* [Short exercise 1]: In the passage on aid to the Pacific Islands, which country is named as the dominant donor?
* [Short exercise 2]: Continue the passage on aid to the Pacific Islands with the sentences that would follow its final line.

Australia remains the dominant donor, but China has reasserted itself as the second-largest provider of aid, focusing on infrastructure—roads, ports, and airstrips—as well as climate and disaster-relief initiatives. “China is basically everywhere now,” she said.

Beijing’s 2022 security pact with the Solomon Islands showcased both its diplomatic reach and its limitations. Eleven other Pacific nations—Fiji, Kiribati, Marshall Islands, Micronesia, Nauru, Palau, Papua New Guinea, Samoa, Tonga, Tuvalu, and Vanuatu—declined to sign a broader regional deal, wary of provoking strategic backlash or losing autonomy.

America’s wavering hand

The United States, meanwhile, has struggled to maintain consistency. During President Joe Biden’s first term, Washington reopened embassies and hosted two Pacific Island summits, signaling renewed engagement. But under the second Trump administration, aid allocations have been trimmed and tariffs imposed, even against close partners such as the Marshall Islands and Palau.

* [Data shown]:
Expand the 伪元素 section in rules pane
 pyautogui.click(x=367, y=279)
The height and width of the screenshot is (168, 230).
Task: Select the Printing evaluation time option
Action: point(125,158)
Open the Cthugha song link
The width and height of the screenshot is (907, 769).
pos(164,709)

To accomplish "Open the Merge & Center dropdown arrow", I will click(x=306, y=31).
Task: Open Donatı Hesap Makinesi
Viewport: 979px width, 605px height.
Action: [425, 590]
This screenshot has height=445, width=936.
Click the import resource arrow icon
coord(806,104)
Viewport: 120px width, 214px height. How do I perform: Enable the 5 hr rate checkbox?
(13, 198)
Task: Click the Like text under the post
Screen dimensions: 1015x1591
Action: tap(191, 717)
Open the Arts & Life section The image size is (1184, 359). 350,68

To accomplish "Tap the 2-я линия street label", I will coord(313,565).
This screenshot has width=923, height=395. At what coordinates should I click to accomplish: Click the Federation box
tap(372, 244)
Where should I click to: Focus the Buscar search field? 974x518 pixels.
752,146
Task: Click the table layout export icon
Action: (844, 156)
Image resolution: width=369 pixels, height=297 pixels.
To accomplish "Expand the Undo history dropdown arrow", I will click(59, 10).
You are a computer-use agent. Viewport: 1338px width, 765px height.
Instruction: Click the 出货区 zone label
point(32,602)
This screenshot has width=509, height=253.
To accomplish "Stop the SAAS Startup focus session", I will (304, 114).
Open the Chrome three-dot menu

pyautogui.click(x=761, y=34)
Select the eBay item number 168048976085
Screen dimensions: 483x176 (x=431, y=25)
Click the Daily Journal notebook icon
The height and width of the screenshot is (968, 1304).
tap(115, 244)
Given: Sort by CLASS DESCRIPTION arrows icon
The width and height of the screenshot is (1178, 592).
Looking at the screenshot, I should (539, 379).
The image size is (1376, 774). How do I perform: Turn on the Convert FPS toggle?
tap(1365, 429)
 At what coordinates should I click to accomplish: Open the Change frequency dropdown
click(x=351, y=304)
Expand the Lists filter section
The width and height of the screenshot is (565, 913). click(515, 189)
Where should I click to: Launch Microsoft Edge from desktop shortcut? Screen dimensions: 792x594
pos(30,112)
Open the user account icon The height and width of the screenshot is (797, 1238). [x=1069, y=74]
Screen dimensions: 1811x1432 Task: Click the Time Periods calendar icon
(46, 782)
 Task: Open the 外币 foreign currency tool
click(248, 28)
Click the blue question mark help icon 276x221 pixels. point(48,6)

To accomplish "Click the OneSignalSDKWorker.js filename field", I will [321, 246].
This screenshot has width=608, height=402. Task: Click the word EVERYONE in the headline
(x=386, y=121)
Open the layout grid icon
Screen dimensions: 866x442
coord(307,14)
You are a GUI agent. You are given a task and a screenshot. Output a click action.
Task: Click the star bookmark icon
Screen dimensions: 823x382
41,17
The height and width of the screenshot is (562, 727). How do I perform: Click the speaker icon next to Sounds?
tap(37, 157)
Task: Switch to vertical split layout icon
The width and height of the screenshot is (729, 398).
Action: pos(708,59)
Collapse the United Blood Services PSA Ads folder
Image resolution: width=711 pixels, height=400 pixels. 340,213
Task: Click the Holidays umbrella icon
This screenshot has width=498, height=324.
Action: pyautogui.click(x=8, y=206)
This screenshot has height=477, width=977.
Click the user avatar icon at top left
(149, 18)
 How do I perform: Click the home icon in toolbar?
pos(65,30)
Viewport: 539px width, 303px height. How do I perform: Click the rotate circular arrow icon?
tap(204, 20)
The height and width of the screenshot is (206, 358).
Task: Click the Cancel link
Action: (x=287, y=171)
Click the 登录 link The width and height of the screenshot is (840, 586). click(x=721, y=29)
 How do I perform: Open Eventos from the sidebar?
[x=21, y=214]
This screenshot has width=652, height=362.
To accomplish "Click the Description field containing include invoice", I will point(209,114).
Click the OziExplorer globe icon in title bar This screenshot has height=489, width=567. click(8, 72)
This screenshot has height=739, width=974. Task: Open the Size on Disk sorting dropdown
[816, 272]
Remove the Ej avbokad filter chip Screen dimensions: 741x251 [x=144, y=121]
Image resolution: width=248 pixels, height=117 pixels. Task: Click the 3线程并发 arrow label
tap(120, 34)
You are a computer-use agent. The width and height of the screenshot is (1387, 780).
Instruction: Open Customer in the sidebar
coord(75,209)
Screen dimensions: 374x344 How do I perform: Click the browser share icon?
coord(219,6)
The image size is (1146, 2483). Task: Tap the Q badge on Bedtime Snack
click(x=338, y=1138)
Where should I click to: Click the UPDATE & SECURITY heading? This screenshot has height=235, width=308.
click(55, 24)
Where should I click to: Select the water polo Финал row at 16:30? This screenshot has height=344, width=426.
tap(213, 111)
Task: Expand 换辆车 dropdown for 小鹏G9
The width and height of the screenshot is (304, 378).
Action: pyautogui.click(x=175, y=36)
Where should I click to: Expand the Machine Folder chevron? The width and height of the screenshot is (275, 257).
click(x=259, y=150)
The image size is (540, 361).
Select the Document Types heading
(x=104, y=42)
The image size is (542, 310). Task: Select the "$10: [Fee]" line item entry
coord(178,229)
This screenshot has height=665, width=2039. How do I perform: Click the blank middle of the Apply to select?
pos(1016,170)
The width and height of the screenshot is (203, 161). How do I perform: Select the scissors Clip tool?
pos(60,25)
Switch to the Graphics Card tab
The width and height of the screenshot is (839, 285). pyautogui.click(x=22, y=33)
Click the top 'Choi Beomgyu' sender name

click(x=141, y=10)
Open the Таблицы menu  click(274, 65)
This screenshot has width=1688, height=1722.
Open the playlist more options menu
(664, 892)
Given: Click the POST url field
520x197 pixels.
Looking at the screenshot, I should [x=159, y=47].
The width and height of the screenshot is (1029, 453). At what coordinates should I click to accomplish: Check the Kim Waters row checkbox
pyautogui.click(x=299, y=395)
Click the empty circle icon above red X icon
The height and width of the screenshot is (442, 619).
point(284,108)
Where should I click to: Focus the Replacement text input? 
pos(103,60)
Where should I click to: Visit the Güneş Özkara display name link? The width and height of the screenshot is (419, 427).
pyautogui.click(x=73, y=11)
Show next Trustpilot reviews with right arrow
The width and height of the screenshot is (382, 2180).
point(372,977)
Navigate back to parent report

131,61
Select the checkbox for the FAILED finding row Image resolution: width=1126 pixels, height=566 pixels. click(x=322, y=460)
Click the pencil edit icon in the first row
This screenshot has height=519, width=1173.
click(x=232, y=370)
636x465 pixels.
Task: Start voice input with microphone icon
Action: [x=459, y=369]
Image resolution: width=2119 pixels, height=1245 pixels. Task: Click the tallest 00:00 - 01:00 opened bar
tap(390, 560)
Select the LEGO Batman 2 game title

* [Task response 1]: Australia

* [Task response 2]:
For the island states, this oscillation presents both opportunities and risks. Some welcome external investment; others fear being drawn into a zero-sum rivalry between major powers. “The Pacific Islands don’t want to be playgrounds for U.S.–China strategic rivalry,” Dr. Wacker cautioned. “For them, no zero-sum logic exists.”

Climate, continuity, and control

Despite the strategic courtship, the islands’ most immediate concerns remain existential—rising sea levels, extreme weather, and economic vulnerability. Yet their oceans, ports, and U.N. votes ensure they will remain integral to the geopolitical calculus shaping the Indo-Pacific.

As the competition intensifies, the South Pacific’s small states—anchored in vast waters—may prove decisive in determining whether the region drifts toward confrontation or cooperation.